Daigoro is the most endearing aspect of the story, as one might expect, but his presence for all these gory scenes is kind of disturbing. There’s one panel in particular in which he and his father are watching an opponent slowly topple, and once the guy finally goes down, Diagoro smiles. It made me wonder how warped he is gonna be! Of course, with all this bushido business, probably he’ll just be some hardened warrior who greets the concept of death casually.
MJ: Heh, yes, there’s a chapter late in the volume that gives us the beginnings of a look at the man Diagoro might one day be, in which he fearlessly attacks much older characters with a look that one describes as, “eyes that see between life and death… the eyes of a swordsman able to place his heart in the nothingness of mu.” Later, Itto asks his son if he’s going to be able to reap what he’s sown, as Daigoro has thrown an entire household into deadly turmoil. Somehow, I imagine he’ll grow to be an even scarier adult than his father, assuming he lives that long.

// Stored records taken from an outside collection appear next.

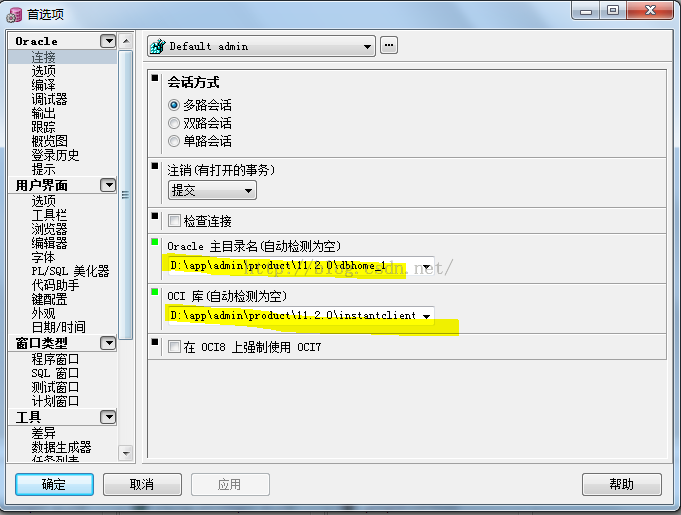Viewport: 681px width, 515px height.
Task: Click the preferences window icon in title bar
Action: 14,15
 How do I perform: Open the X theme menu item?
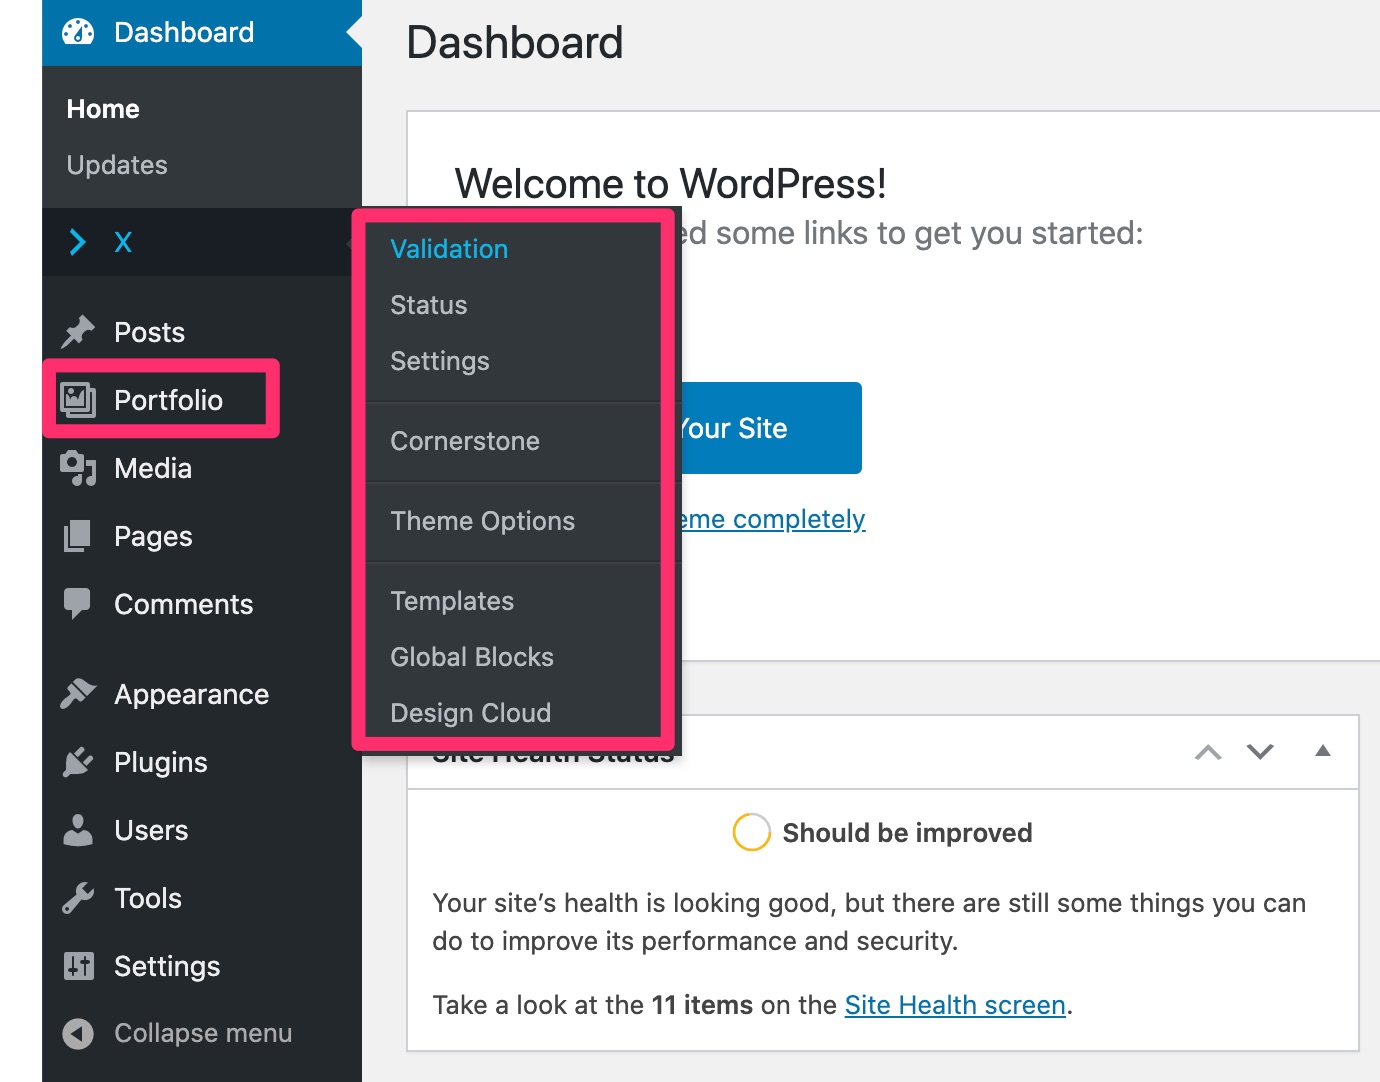point(122,242)

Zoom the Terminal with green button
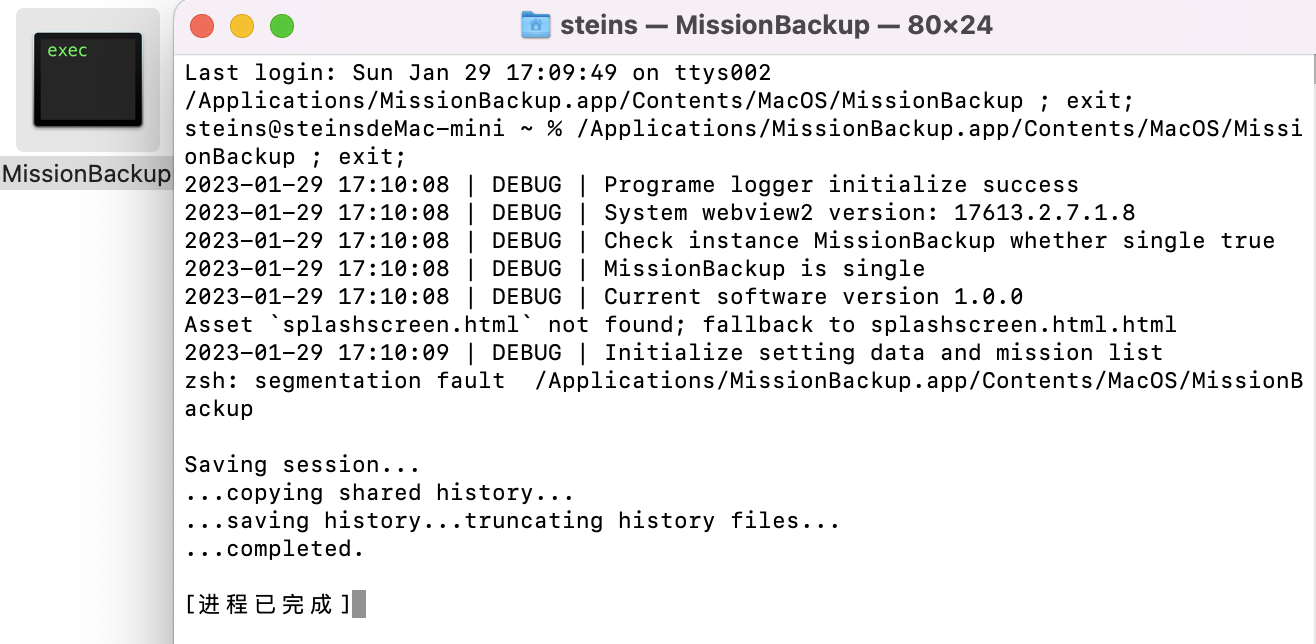pos(282,26)

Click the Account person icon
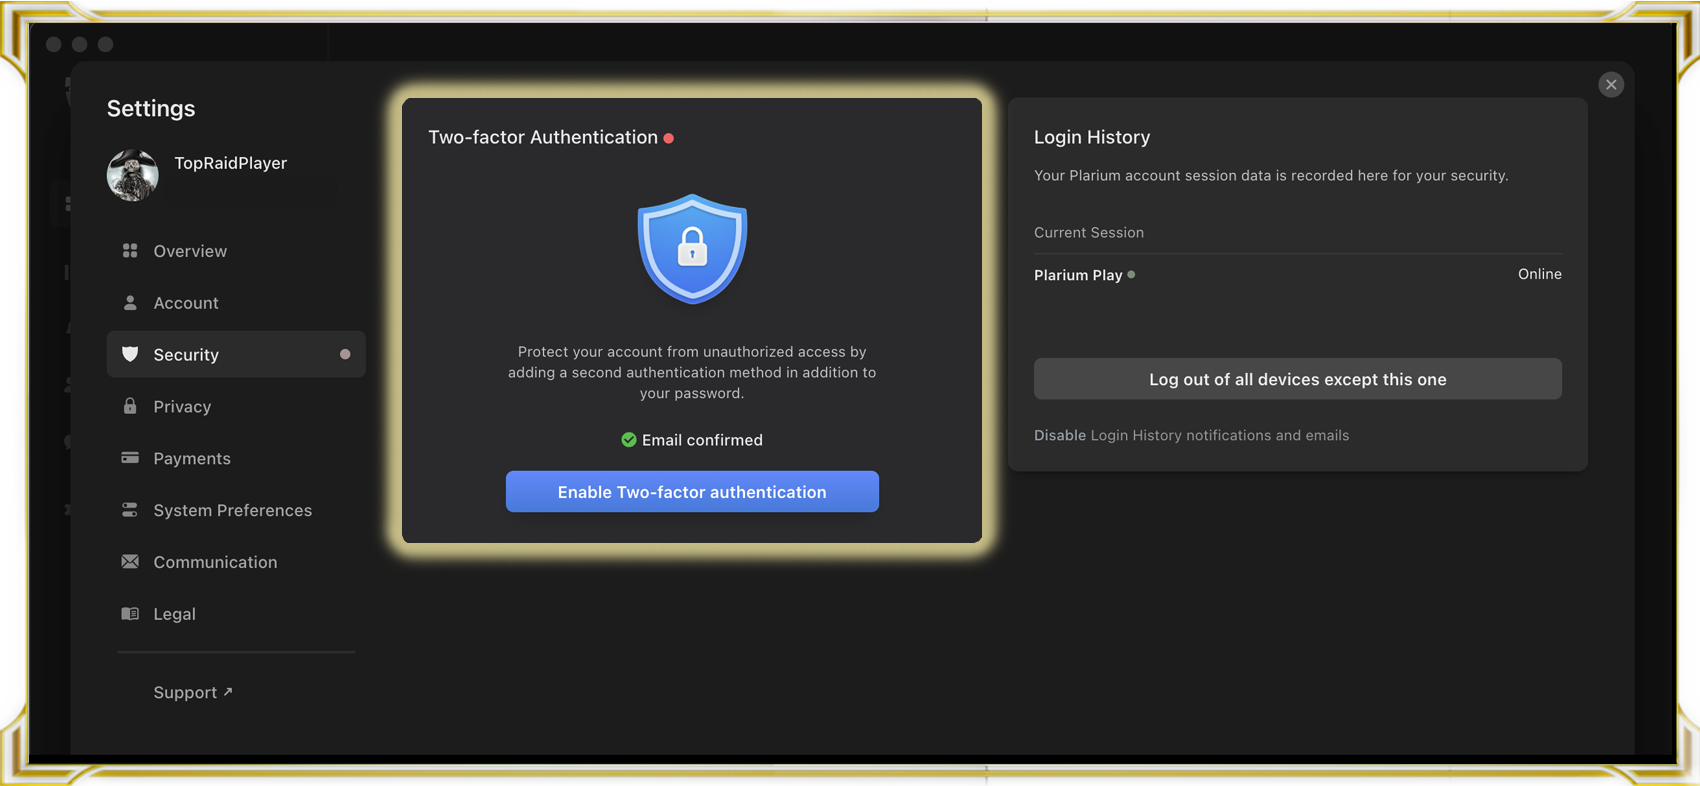(130, 303)
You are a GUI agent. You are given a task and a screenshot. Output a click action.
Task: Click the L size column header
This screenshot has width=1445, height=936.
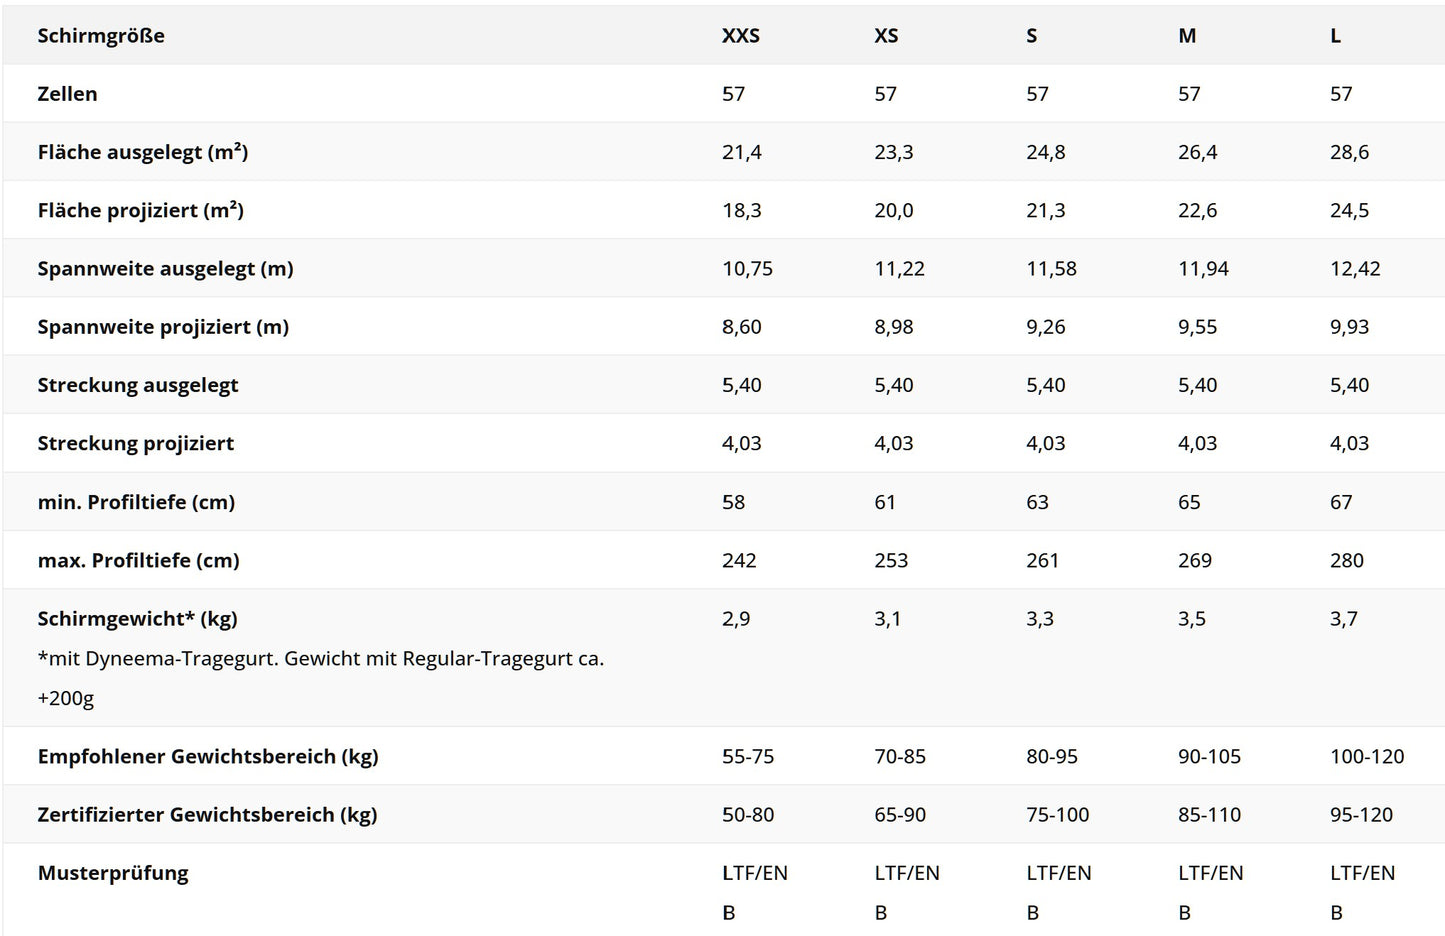pos(1335,36)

I, too, was intimidated by the length of this omnibus when I started, but I was stunned to find myself suddenly at the end, it read so easily. And it’s definitely worth the time! Most of my favorite stories were at the end of the volume.
MICHELLE: Yeah, that part about Daigoro’s eyes was rather creepy. I can’t help but feel bad that he’s been shaped by witnessing all this slaughter, yet cannot deny the appeal of watching his dad dispatch his enemies with such skillful ease. I guess probably the mangaka wanted us to feel this way.
MJ: Yes, I’m sure that’s the case. One of the things that I think makes this manga so interesting, is that its sense of morality is so clearly of another time and place. Often, modern storytellers will insert their own sensibilities into a period piece, either viewing it with rosy nostalgia or, perhaps, horror. But Koike and Kojima leave it entirely up to us to figure out how we feel about an era in which the value of a person’s life was viewed so differently than it would be today—and the value of death, for that matter. It can be hard to swallow at times, but it’s never sugar-coated.
I’m really grateful for the opportunity to delve into this series at last! It’s certainly worthy of its classic status.
MICHELLE: Well said! And I, too, am glad we decided to check this one out. As much as I love Takehiko Inoue, I actually enjoyed this more than Inoue’s Vagabond, and will probably keep reading it!